### Instructions to follow
Would you print, word for word, only the lines running from the line with "Task: Expand ABM Finance (IN) in tree" to the last line of the entries, without the pictures?

Data for this exercise section start

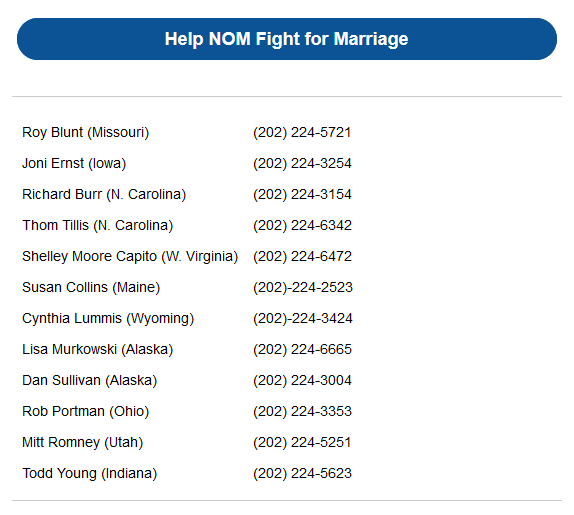The image size is (574, 515).
Task: Click phone number (202) 224-3353
Action: click(x=302, y=411)
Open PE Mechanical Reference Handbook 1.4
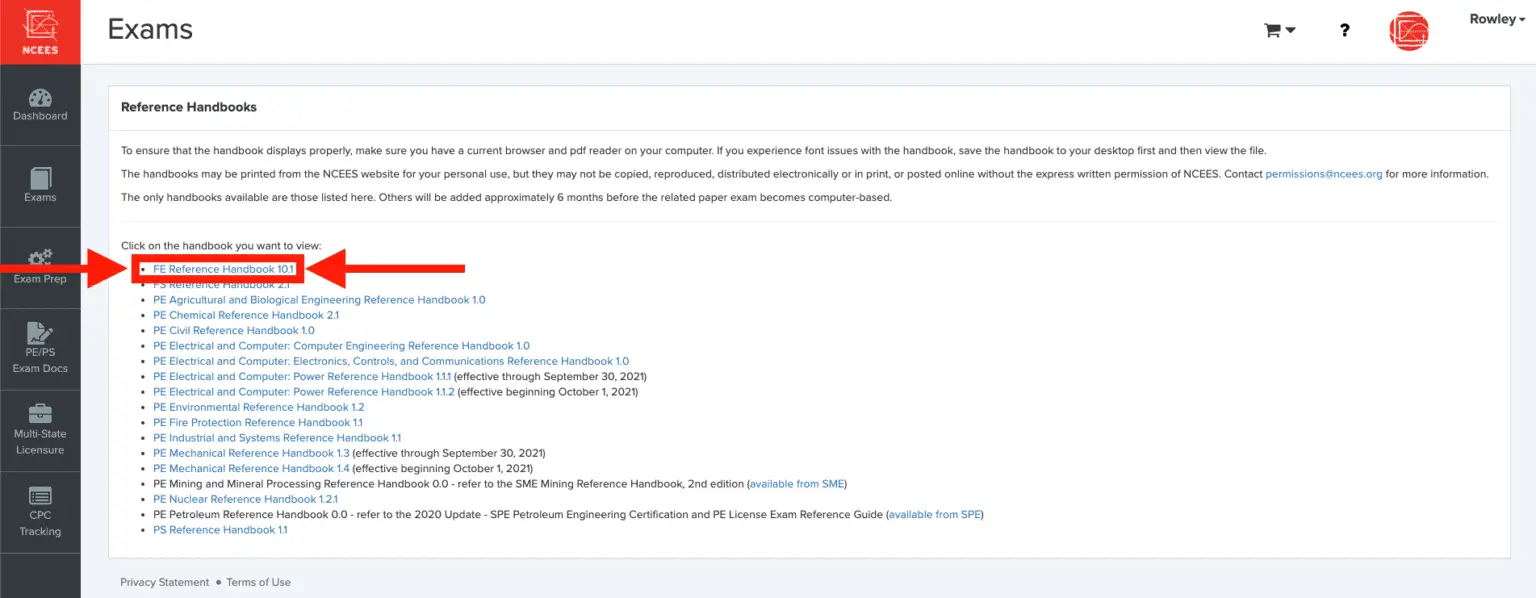 click(x=251, y=468)
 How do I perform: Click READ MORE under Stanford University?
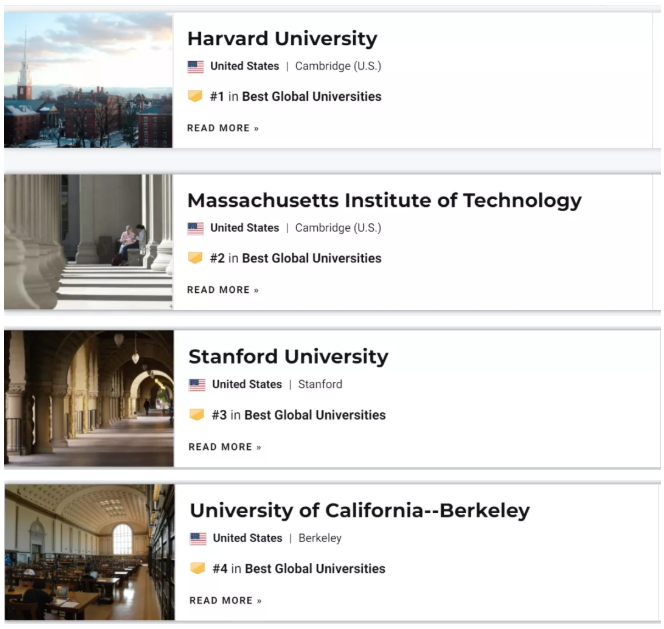coord(225,447)
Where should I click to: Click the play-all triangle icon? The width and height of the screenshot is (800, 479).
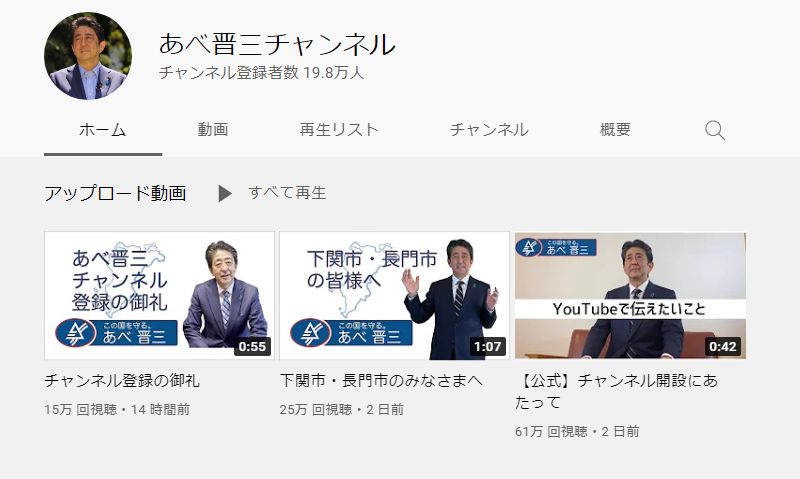pos(225,193)
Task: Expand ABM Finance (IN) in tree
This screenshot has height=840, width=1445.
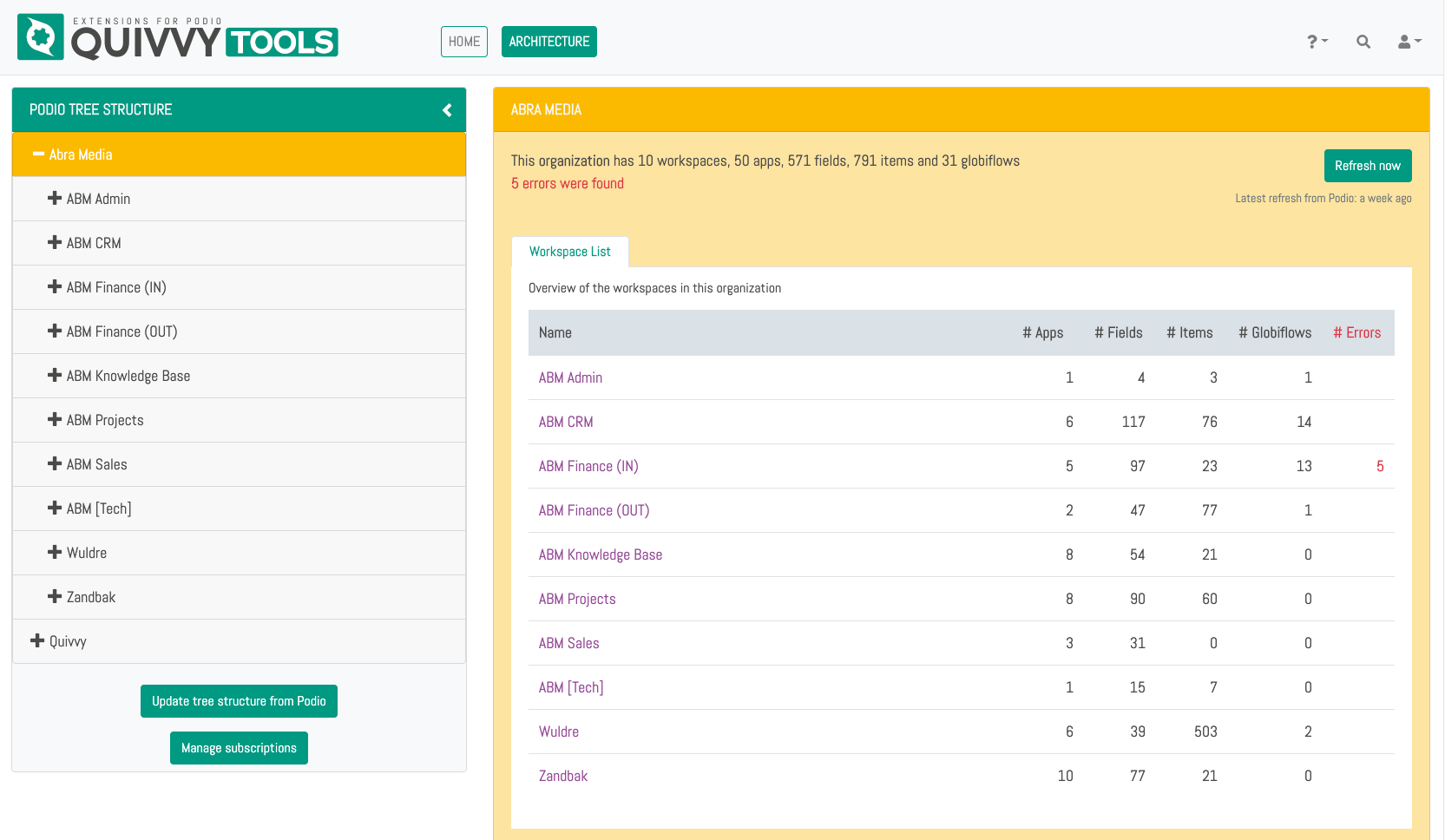Action: (x=55, y=287)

Data for this exercise section end

### Completed exercise
Task: Expand ABM Finance (IN) in tree
This screenshot has height=840, width=1445.
Action: (x=55, y=287)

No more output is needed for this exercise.